This study addresses the reliability challenges in medical cyber-physical systems arising from the heterogeneity and behavioral uncertainty of devices, patients, and clinical staff, compounded by the absence of proactive fault-mitigation mechanisms. To tackle this, the authors propose M-GENGAR, a novel approach that integrates digital twins with formal methods within a closed-loop framework. By leveraging stochastic hybrid automata for modeling, data-driven learning of patient dynamics, and statistical model checking, the method identifies offline critical scenarios violating reliability requirements. Runtime mitigation strategies are then automatically synthesized through model-space exploration, diversity analysis, and game-theoretic reasoning. Evaluated in a pulmonary ventilation therapy case study, the generated strategies outperformed or matched human decisions in 87.5% of scenarios, achieving physiological metrics on average 20% closer to healthy baselines than manual control.

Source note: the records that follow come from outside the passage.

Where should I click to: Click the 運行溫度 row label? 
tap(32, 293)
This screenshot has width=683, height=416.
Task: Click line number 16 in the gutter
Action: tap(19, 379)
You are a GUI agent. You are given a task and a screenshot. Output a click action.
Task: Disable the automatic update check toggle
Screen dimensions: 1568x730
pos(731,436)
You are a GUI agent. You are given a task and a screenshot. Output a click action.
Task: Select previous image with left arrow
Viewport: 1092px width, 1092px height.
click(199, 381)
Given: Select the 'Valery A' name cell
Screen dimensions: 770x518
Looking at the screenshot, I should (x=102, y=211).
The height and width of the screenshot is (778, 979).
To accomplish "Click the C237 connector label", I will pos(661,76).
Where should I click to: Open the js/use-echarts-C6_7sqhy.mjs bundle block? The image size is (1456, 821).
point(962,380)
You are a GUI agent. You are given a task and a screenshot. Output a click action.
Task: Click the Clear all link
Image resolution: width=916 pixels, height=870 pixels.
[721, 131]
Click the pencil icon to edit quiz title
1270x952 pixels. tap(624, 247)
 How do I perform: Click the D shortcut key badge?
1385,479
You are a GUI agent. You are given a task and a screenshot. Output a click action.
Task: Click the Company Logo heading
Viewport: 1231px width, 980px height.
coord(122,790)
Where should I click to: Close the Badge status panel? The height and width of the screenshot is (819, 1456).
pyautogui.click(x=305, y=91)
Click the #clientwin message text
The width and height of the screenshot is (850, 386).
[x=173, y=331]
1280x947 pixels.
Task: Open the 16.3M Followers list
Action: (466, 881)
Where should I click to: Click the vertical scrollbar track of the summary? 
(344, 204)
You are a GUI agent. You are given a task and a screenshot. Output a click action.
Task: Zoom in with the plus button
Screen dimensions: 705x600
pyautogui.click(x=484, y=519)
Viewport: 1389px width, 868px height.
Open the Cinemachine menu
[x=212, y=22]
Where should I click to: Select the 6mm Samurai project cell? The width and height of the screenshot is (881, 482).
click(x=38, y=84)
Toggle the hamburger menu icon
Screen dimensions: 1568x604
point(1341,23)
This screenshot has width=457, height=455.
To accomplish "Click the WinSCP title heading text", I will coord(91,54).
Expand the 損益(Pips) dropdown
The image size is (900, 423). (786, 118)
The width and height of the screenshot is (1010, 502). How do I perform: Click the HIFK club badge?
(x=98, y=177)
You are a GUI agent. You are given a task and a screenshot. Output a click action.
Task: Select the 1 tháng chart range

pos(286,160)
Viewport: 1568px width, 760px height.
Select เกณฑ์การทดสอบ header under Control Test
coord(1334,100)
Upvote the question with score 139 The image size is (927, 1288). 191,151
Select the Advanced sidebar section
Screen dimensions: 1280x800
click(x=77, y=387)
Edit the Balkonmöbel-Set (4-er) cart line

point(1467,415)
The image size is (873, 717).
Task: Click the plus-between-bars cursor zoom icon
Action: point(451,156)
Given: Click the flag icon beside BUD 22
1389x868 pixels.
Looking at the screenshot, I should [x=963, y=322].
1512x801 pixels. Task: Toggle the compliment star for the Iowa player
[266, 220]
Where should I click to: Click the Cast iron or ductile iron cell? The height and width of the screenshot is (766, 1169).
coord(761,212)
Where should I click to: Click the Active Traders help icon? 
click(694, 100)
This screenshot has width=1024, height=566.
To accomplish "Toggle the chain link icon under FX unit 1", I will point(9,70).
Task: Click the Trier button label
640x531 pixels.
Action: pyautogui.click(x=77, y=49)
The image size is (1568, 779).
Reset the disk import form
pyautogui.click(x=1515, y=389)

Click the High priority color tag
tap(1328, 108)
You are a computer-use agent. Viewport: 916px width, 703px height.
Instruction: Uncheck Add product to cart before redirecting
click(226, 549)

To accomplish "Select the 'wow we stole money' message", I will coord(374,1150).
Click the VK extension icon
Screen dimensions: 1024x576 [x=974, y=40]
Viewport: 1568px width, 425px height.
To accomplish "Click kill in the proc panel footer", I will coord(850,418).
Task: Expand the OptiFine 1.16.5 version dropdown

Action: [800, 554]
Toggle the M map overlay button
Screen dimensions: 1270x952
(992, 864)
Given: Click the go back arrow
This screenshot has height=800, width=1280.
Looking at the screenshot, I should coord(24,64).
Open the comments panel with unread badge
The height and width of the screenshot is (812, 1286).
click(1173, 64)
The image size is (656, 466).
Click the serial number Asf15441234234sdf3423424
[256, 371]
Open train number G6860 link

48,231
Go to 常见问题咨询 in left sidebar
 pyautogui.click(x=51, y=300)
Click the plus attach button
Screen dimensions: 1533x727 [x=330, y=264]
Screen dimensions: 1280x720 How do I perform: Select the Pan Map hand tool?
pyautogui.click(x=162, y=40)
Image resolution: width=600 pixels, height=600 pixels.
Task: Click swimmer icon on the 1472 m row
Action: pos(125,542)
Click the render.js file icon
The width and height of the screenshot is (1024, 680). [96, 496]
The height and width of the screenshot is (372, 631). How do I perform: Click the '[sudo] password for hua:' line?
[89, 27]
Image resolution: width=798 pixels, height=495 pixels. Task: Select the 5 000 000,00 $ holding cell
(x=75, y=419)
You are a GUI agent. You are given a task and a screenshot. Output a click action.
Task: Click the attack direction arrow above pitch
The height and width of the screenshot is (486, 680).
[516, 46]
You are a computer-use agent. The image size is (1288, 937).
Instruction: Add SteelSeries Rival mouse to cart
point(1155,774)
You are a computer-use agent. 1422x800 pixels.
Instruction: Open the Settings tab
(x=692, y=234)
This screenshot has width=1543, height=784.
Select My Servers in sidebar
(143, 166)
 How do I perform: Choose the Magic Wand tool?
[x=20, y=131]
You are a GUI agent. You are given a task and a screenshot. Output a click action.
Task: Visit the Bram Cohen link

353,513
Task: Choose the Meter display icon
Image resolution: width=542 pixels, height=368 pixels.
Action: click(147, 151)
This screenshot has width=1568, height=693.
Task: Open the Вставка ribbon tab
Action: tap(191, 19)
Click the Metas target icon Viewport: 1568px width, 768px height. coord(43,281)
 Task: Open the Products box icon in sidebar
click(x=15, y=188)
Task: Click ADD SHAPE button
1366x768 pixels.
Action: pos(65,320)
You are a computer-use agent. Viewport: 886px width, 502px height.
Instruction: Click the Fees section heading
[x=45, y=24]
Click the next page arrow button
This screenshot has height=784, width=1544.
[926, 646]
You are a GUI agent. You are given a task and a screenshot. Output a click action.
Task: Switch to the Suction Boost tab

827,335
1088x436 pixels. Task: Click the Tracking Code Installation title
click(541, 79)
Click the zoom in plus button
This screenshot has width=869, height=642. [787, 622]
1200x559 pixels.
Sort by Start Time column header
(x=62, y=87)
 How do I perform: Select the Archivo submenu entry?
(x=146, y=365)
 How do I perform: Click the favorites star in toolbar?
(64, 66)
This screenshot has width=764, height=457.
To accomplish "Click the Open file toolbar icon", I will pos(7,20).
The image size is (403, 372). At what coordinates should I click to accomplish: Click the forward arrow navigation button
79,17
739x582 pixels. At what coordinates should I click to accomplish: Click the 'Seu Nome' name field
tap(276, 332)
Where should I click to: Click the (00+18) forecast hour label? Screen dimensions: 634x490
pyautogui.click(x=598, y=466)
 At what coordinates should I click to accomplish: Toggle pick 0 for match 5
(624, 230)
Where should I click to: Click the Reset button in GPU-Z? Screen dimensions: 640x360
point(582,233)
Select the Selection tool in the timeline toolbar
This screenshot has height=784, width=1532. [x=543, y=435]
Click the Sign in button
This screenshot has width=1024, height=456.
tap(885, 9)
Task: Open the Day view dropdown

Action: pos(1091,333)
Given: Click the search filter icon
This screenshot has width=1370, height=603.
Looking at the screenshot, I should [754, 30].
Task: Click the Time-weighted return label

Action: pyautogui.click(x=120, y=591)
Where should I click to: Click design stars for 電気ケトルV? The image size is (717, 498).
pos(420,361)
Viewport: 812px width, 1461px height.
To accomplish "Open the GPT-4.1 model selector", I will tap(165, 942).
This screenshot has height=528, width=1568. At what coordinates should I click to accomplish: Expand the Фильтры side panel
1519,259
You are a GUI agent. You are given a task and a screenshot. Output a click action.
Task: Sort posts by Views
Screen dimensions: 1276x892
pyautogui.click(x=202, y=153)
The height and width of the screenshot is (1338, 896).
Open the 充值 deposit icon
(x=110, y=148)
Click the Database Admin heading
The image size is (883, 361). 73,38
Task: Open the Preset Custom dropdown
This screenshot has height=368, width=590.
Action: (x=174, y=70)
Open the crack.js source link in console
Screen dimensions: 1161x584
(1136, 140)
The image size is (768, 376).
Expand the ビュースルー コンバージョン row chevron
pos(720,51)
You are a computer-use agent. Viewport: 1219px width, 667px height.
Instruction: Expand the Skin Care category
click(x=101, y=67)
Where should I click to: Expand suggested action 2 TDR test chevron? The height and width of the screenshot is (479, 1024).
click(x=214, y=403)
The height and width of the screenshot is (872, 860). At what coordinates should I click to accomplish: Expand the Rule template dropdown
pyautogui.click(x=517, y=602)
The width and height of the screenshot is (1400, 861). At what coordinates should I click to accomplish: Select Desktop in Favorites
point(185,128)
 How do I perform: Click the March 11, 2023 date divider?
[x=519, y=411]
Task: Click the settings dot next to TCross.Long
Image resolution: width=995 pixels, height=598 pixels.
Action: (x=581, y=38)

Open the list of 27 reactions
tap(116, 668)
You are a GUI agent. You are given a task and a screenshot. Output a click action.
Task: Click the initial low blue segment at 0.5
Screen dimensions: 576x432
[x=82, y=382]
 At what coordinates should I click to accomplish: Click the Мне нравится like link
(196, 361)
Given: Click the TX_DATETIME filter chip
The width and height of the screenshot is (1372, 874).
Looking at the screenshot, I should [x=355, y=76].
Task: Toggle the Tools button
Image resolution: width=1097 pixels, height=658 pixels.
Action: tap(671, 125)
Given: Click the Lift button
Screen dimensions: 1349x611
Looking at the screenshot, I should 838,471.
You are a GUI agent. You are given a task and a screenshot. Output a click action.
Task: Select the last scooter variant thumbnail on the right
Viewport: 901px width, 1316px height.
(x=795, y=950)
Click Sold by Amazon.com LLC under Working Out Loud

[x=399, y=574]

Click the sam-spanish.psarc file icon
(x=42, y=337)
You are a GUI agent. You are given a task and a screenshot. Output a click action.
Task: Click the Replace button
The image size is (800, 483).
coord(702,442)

Medical Cyber-Physical Systems (CPSs) integrating Patients, Devices, and healthcare personnel (Physicians) form safety-critical PDP triads whose dependability is challenged by system heterogeneity and uncertainty in human and physiological behavior. While existing clinical decision support systems support clinical practice, there remains a need for proactive, reliability-oriented methodologies capable of identifying and mitigating failure scenarios before patient safety is compromised. This paper presents M-GENGAR, a methodology based on a closed-loop Digital Twin (DT) paradigm for dependability assurance of medical CPSs. The approach combines Stochastic Hybrid Automata modeling, data-driven learning of patient dynamics, and Statistical Model Checking with an offline critical scenario detection phase that integrates model-space exploration and diversity analysis to systematically identify and classify scenarios violating expert-defined dependability requirements. M-GENGAR also supports the automated synthesis of mitigation strategies, enabling runtime feedback and control within the DT loop. We evaluate M-GENGAR on a representative use case study involving a pulmonary ventilator. Results show that, in 87.5% of the evaluated scenarios, strategies synthesized through formal game-theoretic analysis stabilize patient vital metrics at least as effectively as human decision-making, while maintaining relevant metrics 20% closer to nominal healthy values on average.